Em resposta imediata, o Google:
- Revogou todos os tokens OAuth associados ao Drift.
- Desativou a integração com o Workspace até segunda ordem.
- Notificou administradores afetados com instruções para investigação e mitigação.
O recado da empresa foi direto: a ameaça não se limita ao Salesforce, mas a qualquer ambiente conectado ao Drift.
Como os atacantes operaram: caçando segredos corporativos

O grupo UNC6395 mostrou que não buscava apenas dados comerciais comuns. Seu objetivo parecia ser a coleta de credenciais reutilizáveis que pudessem dar acesso a outros sistemas internos das vítimas.
Entre os dados exfiltrados estavam:
- Chaves de acesso da AWS (AKIA), capazes de abrir infraestrutura em nuvem.
- Tokens do Snowflake, que poderiam expor bancos de dados inteiros.
- Senhas e segredos armazenados em campos de texto, frequentemente usados por equipes para agilizar tarefas.
- URLs de login corporativos, como VPNs e Single Sign-On (SSO).
Esse comportamento mostra uma estratégia de ataque em cadeia: usar uma brecha inicial para coletar insumos que permitam escalar privilégios e comprometer ambientes maiores.
Além disso, os atacantes usaram nós de saída da rede Tor para mascarar a origem do tráfego e aplicaram técnicas de limpeza de queries, tentando minimizar os sinais de intrusão.
Respostas oficiais: Salesforce, Salesloft e Google agem em conjunto

As empresas envolvidas se mobilizaram rapidamente após a detecção.
- Salesforce: removeu o Drift da AppExchange e informou clientes que não houve falha em sua própria plataforma, mas apenas na integração.
- Salesloft (Drift): revogou tokens ativos, pediu que clientes reautenticarem manualmente suas conexões e contratou a Mandiant e a seguradora Coalition para investigar.

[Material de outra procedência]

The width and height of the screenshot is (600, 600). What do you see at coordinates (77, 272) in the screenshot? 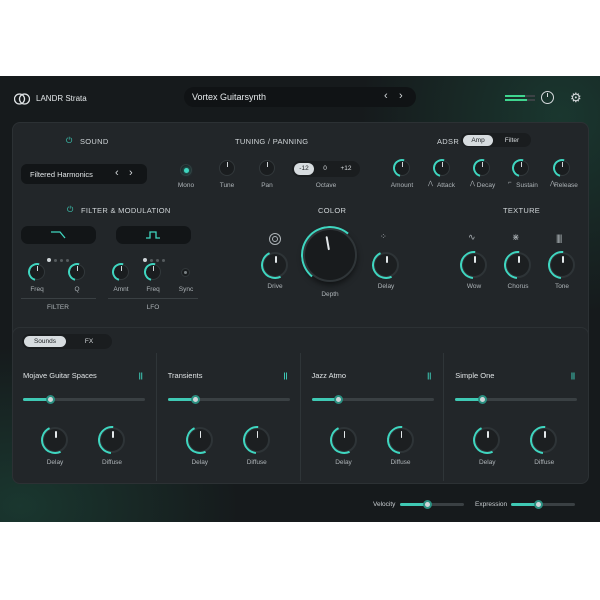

A empresa também compartilhou indicadores de comprometimento (IOCs) para apoiar caçadas internas.
- Google: agiu em duas frentes, desativando integrações do Drift no Workspace e emitindo recomendações públicas para todas as organizações que ainda usam a plataforma.
O tom unificado das comunicações é claro: não importa se sua empresa percebeu sinais de ataque ou não, você deve agir como se seus tokens estivessem comprometidos.

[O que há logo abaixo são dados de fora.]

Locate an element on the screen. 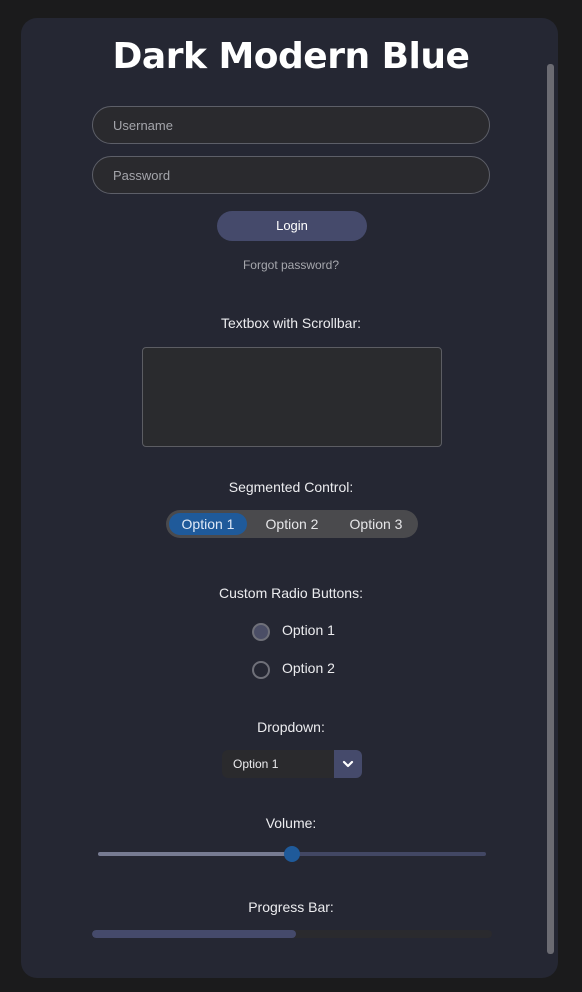 Image resolution: width=582 pixels, height=992 pixels. option-dropdown: Option 1 is located at coordinates (292, 764).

O que as empresas devem fazer agora
O consenso entre especialistas e fornecedores é de que este é um caso de comprometimento em larga escala que exige ação imediata.
As recomendações prioritárias são:
- Revisar integrações do Drift: acessar o painel de administrador e verificar todos os serviços conectados.

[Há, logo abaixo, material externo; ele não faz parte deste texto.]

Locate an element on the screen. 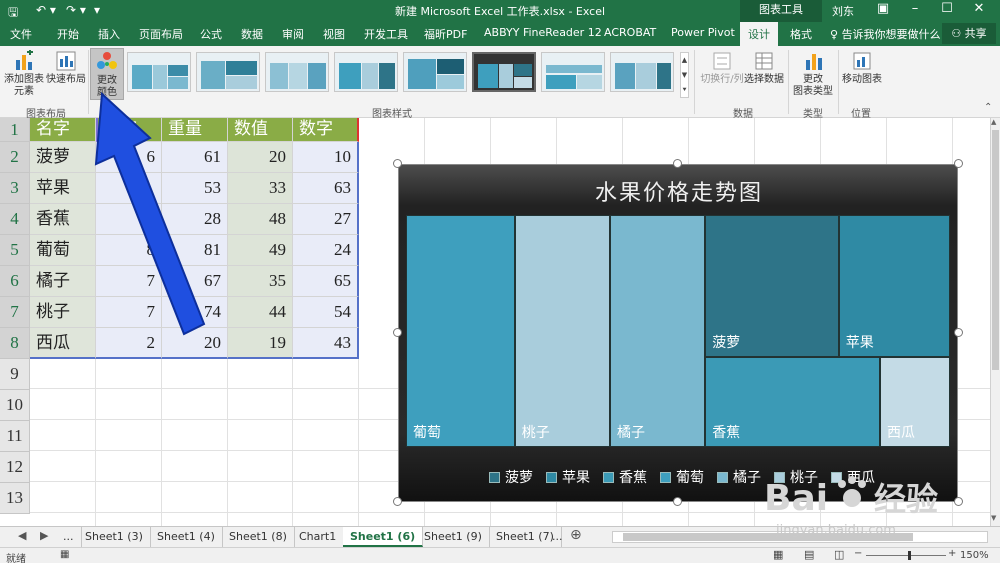 The height and width of the screenshot is (565, 1000). legend-entry: 桃子 is located at coordinates (796, 477).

- Revogar e rotacionar credenciais: isso inclui tokens OAuth, chaves de API e senhas associadas.
- Investigar logs: procurar sinais de exportações massivas, consultas anômalas ou acessos vindos de IPs suspeitos (muitos deles associados à rede Tor).
- Caçar segredos expostos: usar ferramentas como o Trufflehog para identificar credenciais em bancos de dados ou arquivos exportados.
- Aplicar restrições adicionais: limitar permissões de apps conectados, configurar ranges de IP autorizados e reduzir tempos de sessão para usuários privilegiados.
- Resetar senhas: principalmente para contas ligadas ao Salesforce e ao Google Workspace com integração ativa ao Drift.
Essas medidas não são apenas boas práticas: são ações emergenciais para cortar qualquer possibilidade de acesso persistente pelos invasores.
O que este incidente nos ensina
Este ataque é um lembrete brutal do risco das integrações de terceiros. Muitas vezes, as empresas confiam tokens de acesso irrestritos a aplicativos externos sem monitorar ou limitar adequadamente suas permissões. Na prática, esses tokens funcionam como “credenciais invisíveis” que raramente expiram e podem ser exploradas silenciosamente por meses.
O caso do Salesloft Drift vulnerability mostra que, mesmo quando plataformas gigantes como Google e Salesforce são seguras, o elo mais fraco pode estar em um conector aparentemente inofensivo.
E a lição é clara: revisar, limitar e auditar todas as integrações não é mais opcional — é vital para a sobrevivência digital das empresas.